__THE TASK__: All that is wanted is the exact text of each line from the one with "Where should I click to: Select" to the close of the listing, ends included.

__DATASET EXCERPTS__:
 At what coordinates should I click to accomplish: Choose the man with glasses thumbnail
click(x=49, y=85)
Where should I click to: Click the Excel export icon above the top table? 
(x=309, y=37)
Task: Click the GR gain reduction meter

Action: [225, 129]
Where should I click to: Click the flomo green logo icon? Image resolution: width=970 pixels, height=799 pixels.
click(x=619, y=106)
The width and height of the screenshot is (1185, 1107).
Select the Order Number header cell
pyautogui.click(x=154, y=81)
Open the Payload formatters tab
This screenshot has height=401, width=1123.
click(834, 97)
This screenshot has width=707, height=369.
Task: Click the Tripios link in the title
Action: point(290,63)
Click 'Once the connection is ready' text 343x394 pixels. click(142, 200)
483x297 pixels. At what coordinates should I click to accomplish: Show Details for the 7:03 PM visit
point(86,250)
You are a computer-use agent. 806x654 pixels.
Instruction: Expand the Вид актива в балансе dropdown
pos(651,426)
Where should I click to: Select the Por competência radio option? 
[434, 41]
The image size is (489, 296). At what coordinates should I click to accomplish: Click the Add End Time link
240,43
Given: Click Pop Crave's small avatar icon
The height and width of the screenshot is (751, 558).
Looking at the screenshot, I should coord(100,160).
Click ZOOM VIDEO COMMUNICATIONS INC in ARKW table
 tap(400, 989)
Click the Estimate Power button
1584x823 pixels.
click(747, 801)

__RESPONSE__:
Where should I click to: Select the Por competência radio option? 
[434, 41]
The image size is (489, 296). At what coordinates should I click to accomplish: Click the Add End Time link
240,43
Given: Click Pop Crave's small avatar icon
The height and width of the screenshot is (751, 558).
Looking at the screenshot, I should coord(100,160).
Click ZOOM VIDEO COMMUNICATIONS INC in ARKW table
 tap(400, 989)
Click the Estimate Power button
1584x823 pixels.
click(747, 801)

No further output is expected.